Look below for the line holding "[監測到5.1級地震 吉隆泥石流為何破壞如此巨大？專家分析→] (75, 2076)" and the line holding "曼城加碼1.4億鎊求購安素 紅軍1.2億鎊敲定巴高拿 英超轉會窗狂熱衝刺". Repeat those two and everything between, exactly.

Source records: Begin

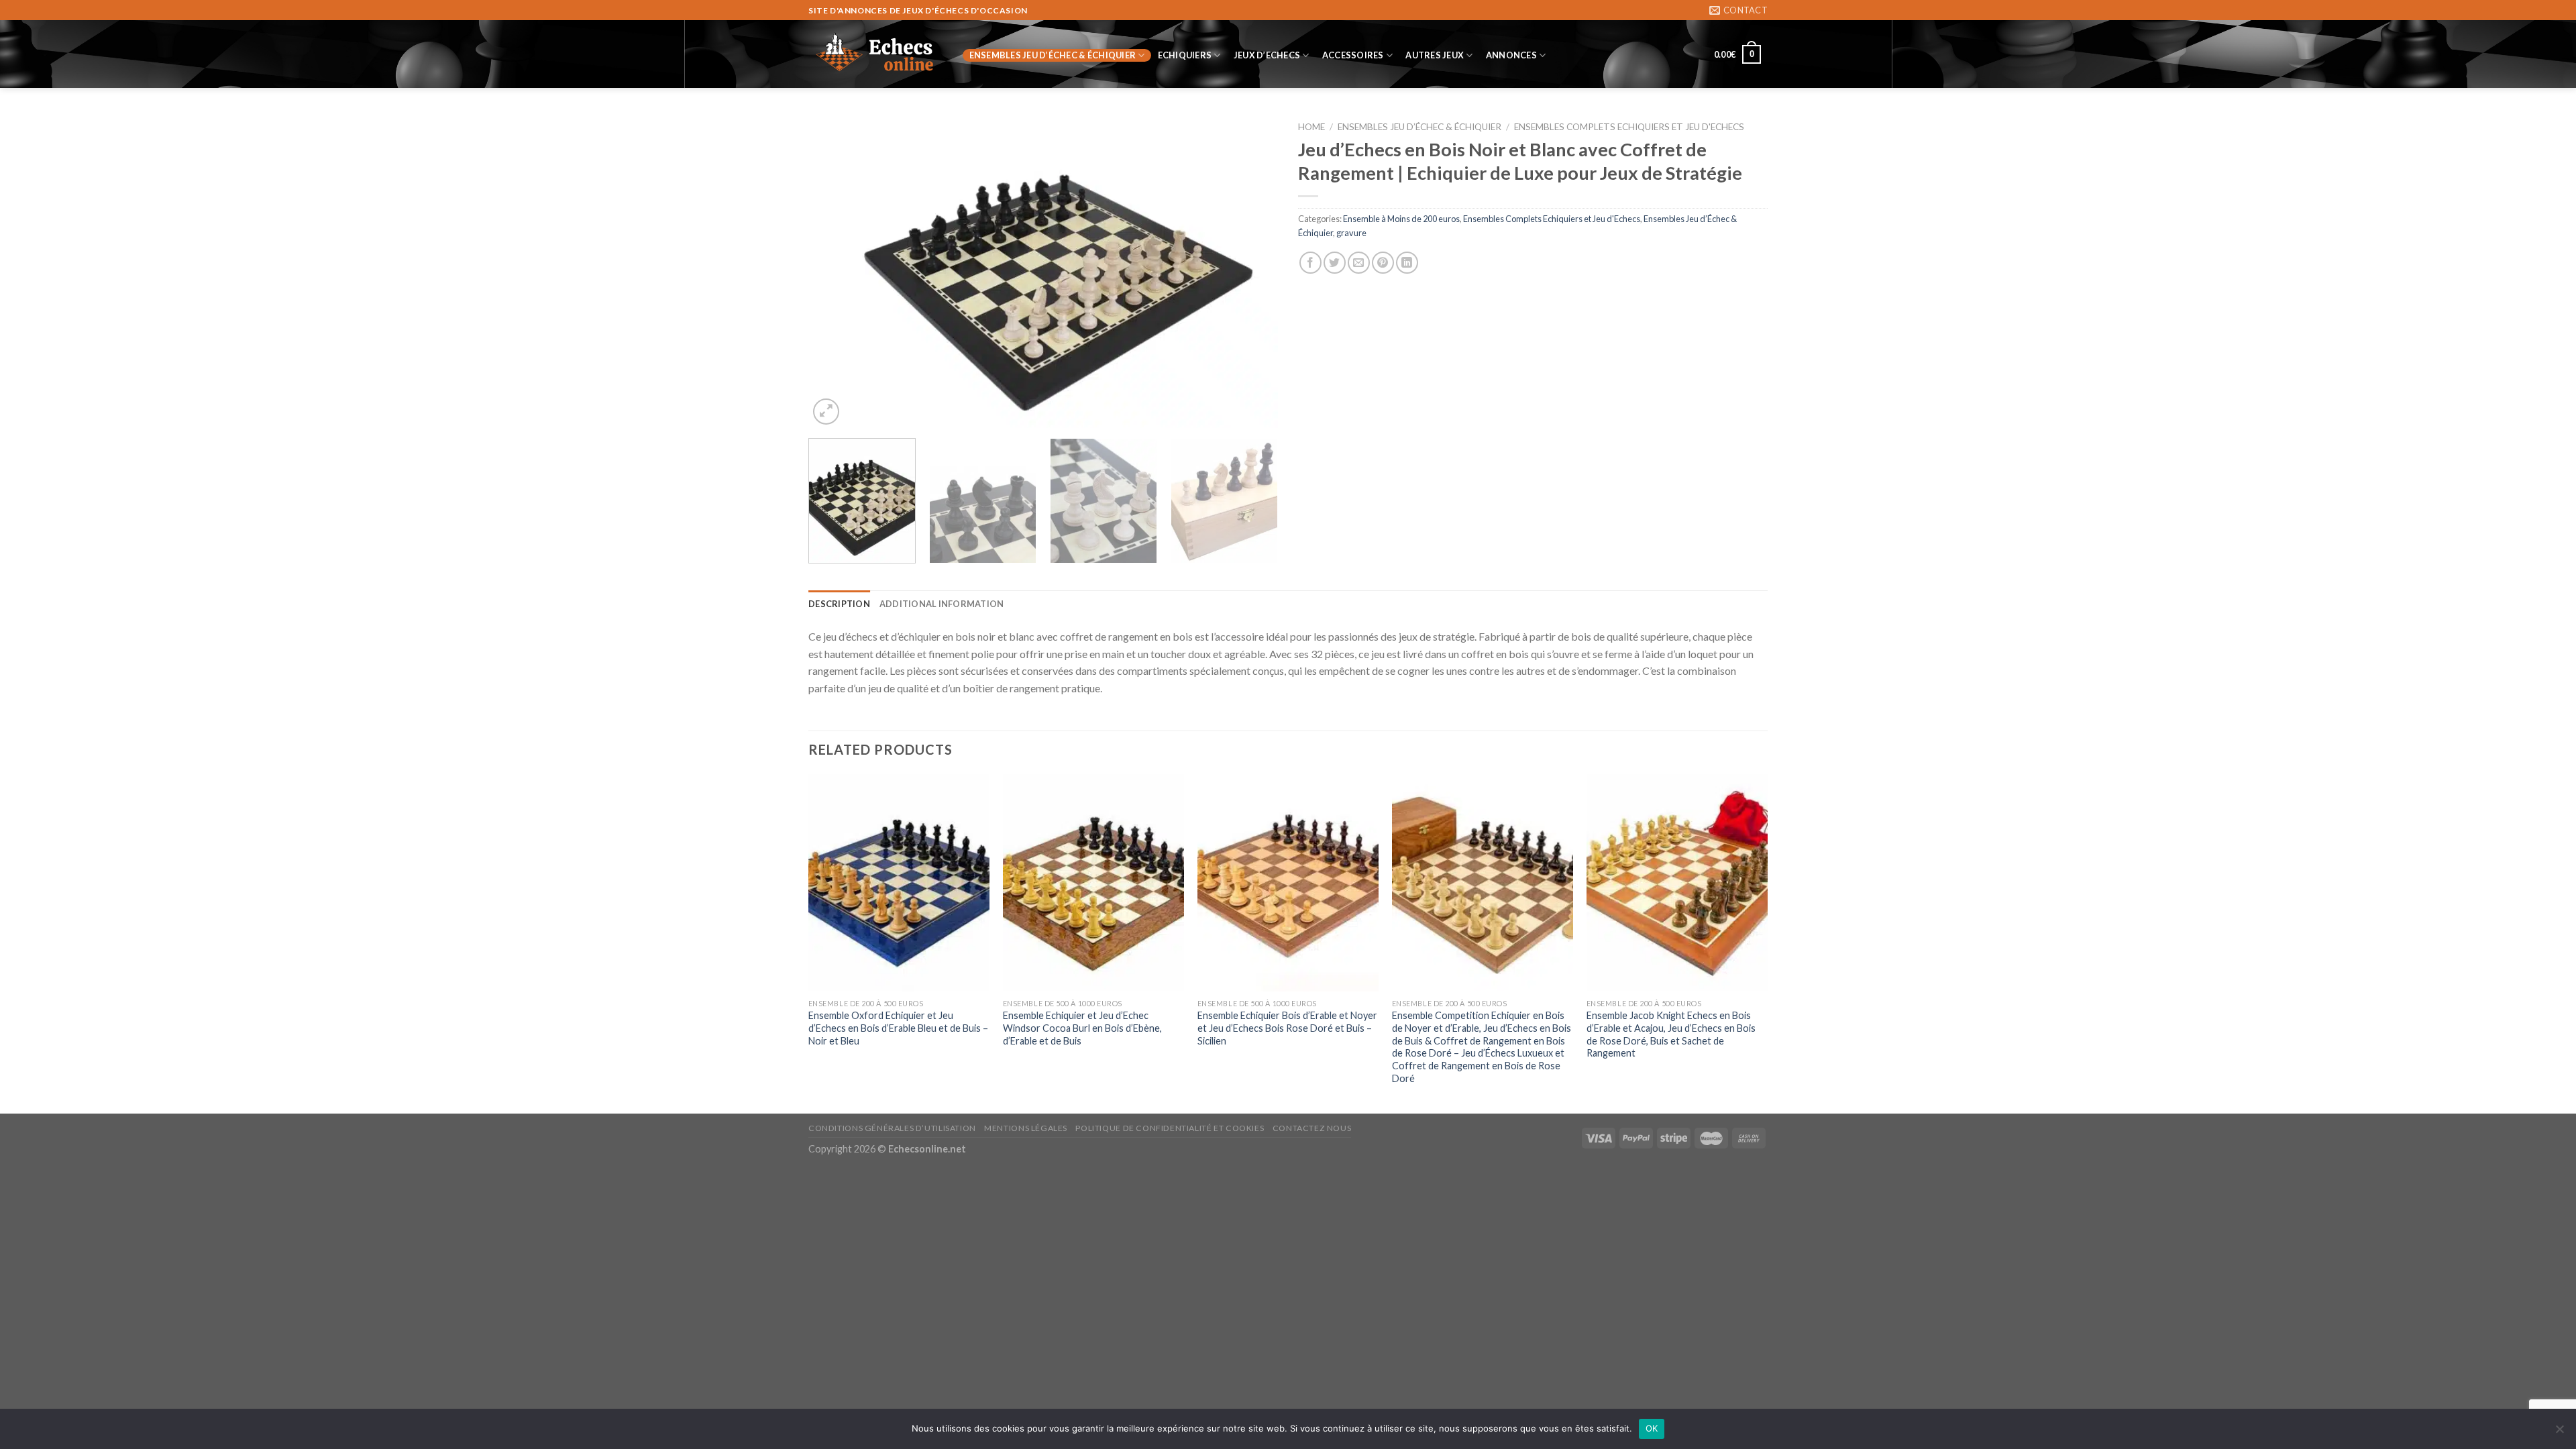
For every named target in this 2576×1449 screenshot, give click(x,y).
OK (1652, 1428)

Source records: End
Source records: Begin

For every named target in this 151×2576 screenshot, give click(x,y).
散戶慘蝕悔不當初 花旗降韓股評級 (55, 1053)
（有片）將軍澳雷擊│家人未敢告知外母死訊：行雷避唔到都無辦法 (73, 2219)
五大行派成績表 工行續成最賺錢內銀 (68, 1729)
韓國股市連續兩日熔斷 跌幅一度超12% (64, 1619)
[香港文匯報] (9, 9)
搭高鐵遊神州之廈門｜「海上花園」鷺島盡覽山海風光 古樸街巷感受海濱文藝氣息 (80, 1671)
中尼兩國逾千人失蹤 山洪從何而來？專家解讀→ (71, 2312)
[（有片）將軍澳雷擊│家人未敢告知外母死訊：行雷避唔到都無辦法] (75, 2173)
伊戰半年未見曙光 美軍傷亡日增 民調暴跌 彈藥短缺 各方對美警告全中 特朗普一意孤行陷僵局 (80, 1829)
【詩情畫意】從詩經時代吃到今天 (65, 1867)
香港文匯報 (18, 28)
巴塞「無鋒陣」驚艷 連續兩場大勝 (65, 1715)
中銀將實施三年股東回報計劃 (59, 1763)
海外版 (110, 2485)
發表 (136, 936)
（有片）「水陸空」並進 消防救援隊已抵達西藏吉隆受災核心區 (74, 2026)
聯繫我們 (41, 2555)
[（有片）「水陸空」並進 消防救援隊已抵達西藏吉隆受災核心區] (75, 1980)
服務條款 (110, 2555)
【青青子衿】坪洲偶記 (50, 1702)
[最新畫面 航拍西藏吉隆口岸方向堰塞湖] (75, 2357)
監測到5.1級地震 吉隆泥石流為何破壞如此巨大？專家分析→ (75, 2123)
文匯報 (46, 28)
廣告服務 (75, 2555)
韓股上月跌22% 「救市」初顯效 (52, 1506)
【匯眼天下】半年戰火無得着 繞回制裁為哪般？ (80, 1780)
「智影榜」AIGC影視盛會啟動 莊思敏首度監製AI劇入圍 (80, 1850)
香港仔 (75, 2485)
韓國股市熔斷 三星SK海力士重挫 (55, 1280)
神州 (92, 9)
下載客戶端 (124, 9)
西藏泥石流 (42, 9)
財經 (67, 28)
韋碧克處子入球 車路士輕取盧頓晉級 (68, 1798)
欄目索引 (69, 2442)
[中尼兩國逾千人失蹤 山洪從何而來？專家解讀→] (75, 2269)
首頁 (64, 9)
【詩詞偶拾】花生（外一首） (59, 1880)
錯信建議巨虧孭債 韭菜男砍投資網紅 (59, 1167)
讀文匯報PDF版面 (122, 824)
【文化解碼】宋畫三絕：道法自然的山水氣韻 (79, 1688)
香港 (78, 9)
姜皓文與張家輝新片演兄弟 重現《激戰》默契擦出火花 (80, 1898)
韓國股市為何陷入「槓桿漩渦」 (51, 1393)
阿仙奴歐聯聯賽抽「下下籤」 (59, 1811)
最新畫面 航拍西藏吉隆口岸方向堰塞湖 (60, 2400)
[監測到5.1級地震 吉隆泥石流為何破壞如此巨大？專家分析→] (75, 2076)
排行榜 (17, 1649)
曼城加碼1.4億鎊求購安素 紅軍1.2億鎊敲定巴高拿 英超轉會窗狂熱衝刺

Source records: End

* [Exercise answer]:
[監測到5.1級地震 吉隆泥石流為何破壞如此巨大？專家分析→] (75, 2076)
排行榜 (17, 1649)
曼城加碼1.4億鎊求購安素 紅軍1.2億鎊敲定巴高拿 英超轉會窗狂熱衝刺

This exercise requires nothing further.